These stabs are sweet i got them a month or so ago and have already seen a significant jump in my average scores for Indoors will find out about outdoors in a few months... You all should check them out they are sweet!!


----------



## Robin Hall (Dec 8, 2005)

smwal023 said:


> how much is all the platium staff


We hope to have the 2011 MSRP posted on our site later today.


----------



## asa1485 (Jan 16, 2008)

smwal023 said:


> how much is all the platium staff


$269 msrp


----------



## jfuller17 (Jan 28, 2007)

Very nice looking stuff!


----------



## asa1485 (Jan 16, 2008)

Yes sir


----------



## craigos (Aug 29, 2005)

I was fortunate enough to get a set of the 33" fronts and 15" sides from Erik and they are wonderful.

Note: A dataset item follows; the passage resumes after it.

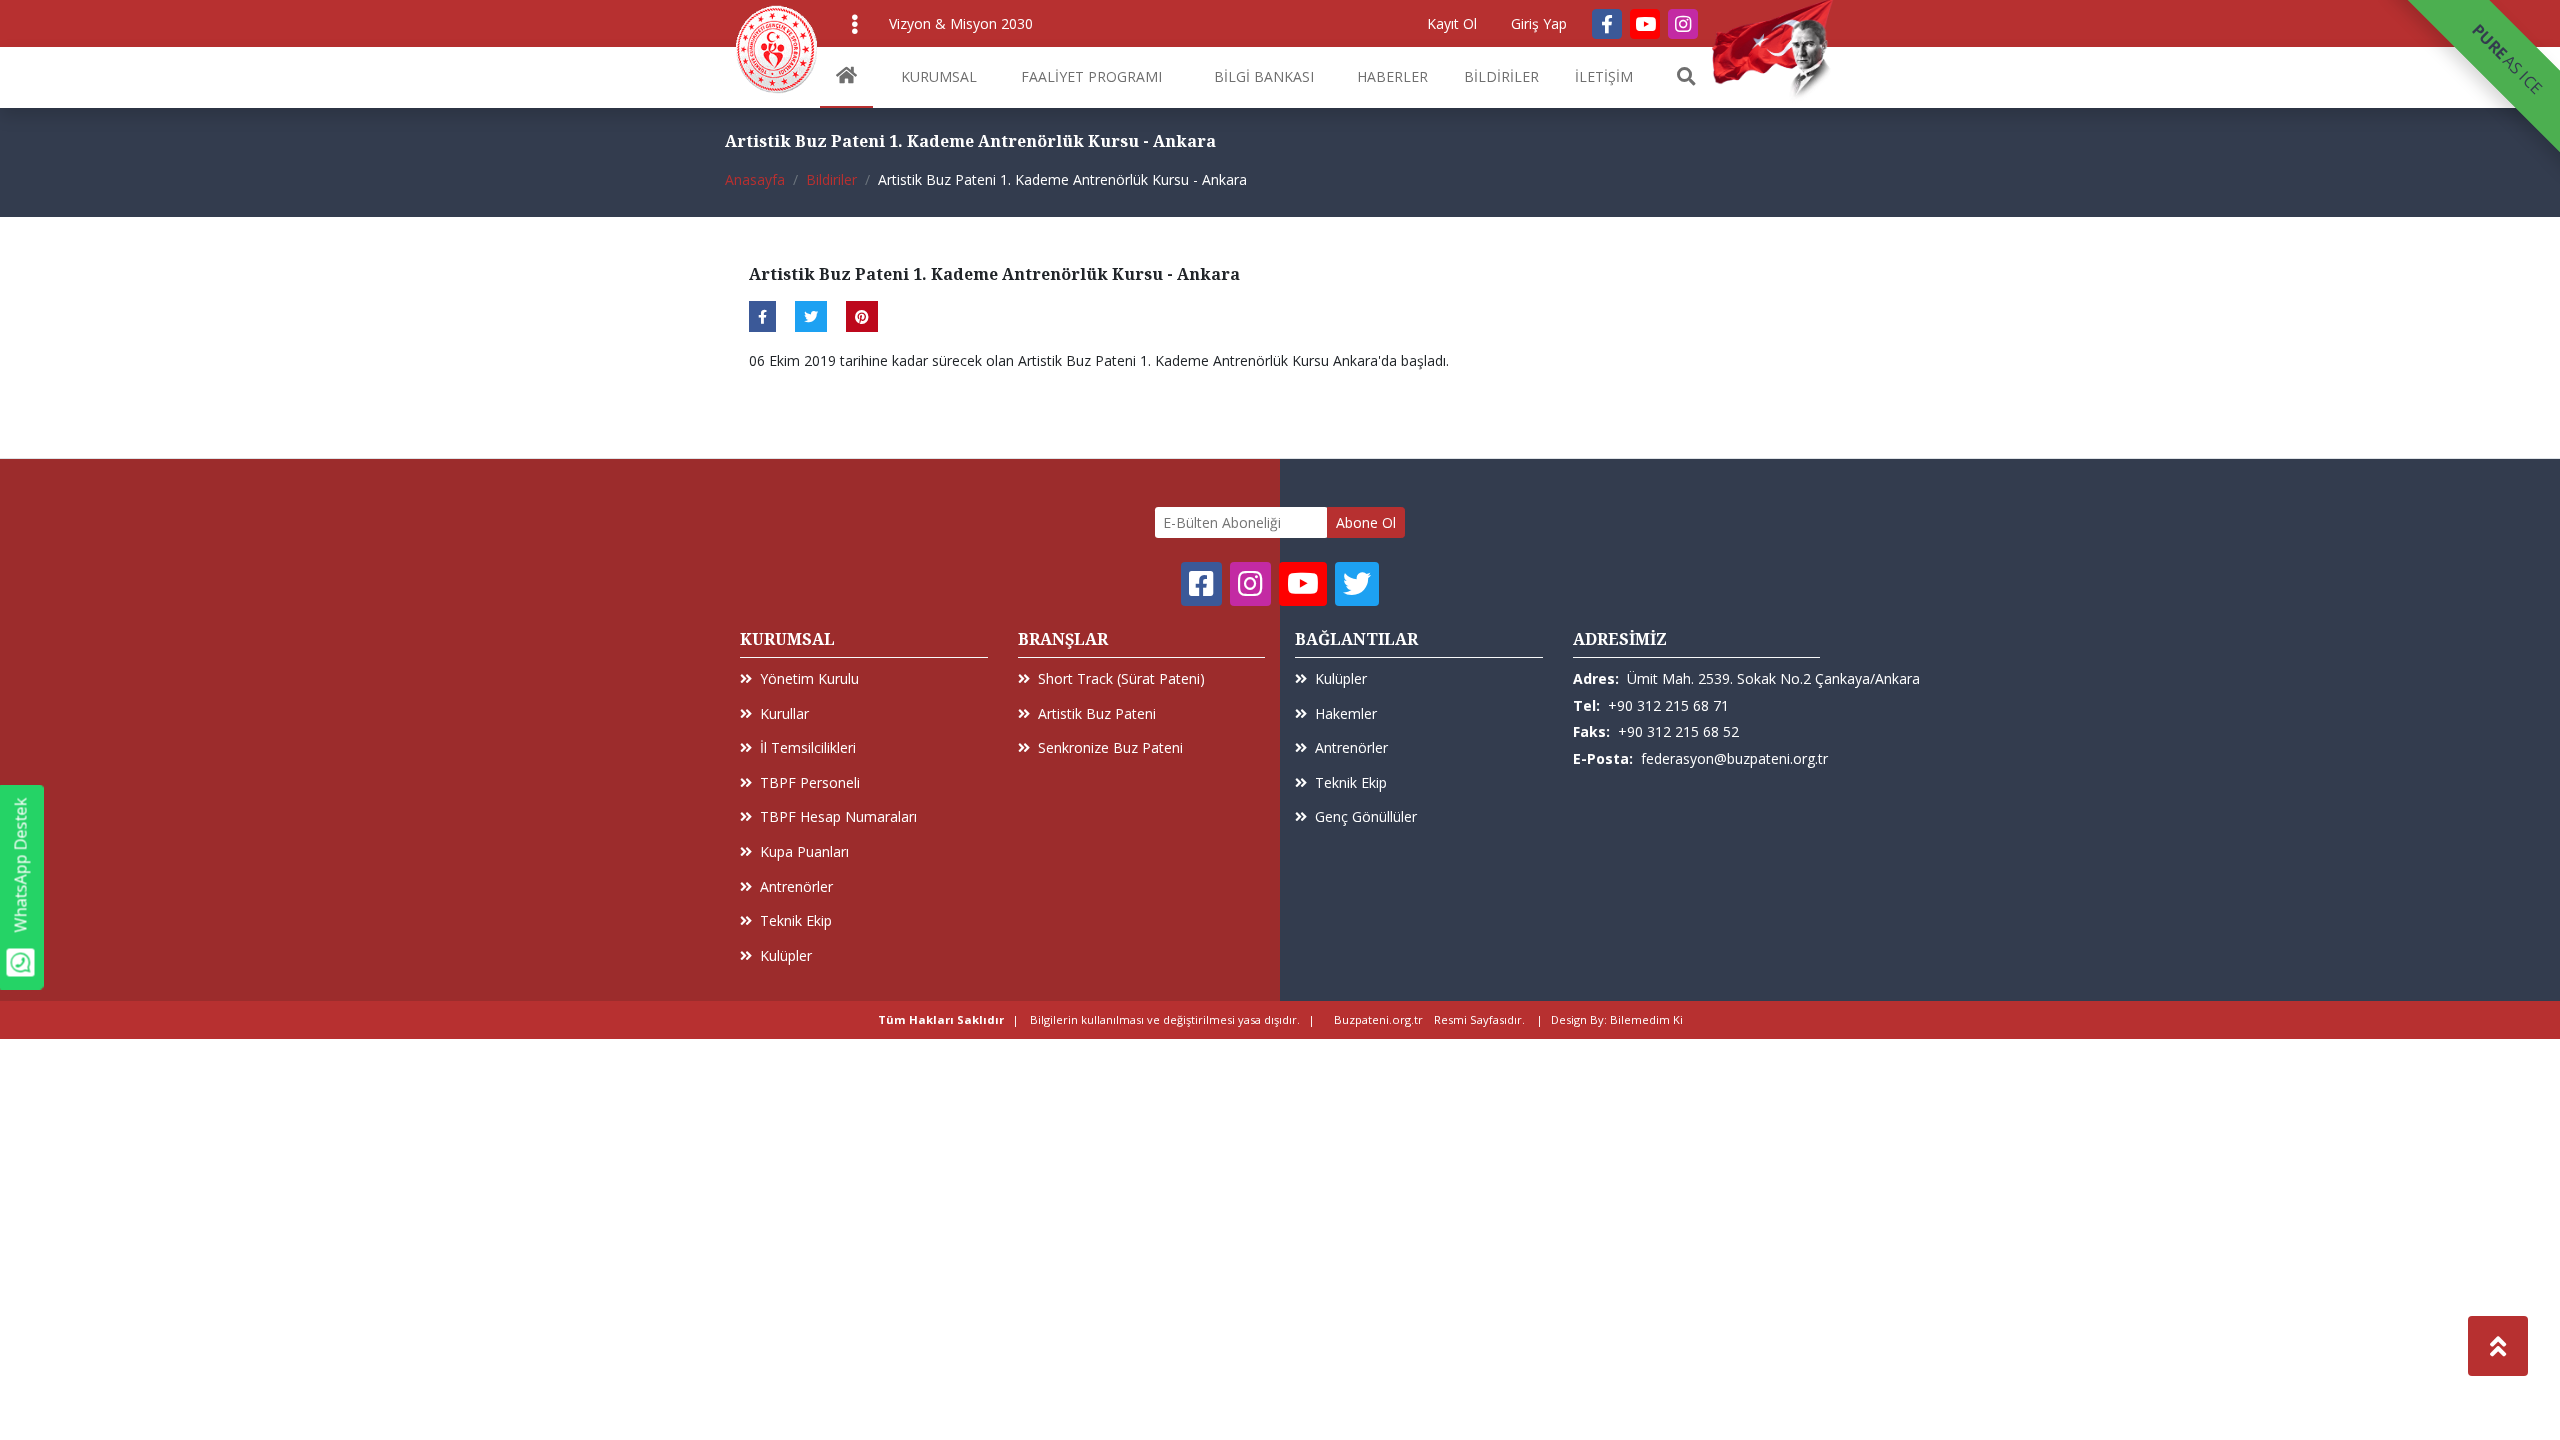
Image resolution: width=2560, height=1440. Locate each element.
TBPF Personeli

Very well made, the new vbar is so solid and adjustable. The best quality available.


----------



## BowStrapped (Aug 3, 2010)

When will retailers be carrying these ?


----------



## mikenegus (Mar 26, 2009)

$269.00 for the set? Or just the front stab?


----------



## asa1485 (Jan 16, 2008)

BowStrapped said:


> When will retailers be carrying these ?


They should be able to order them now.


----------



## asa1485 (Jan 16, 2008)

mikenegus said:


> $269.00 for the set? Or just the front stab?


Front bar.


----------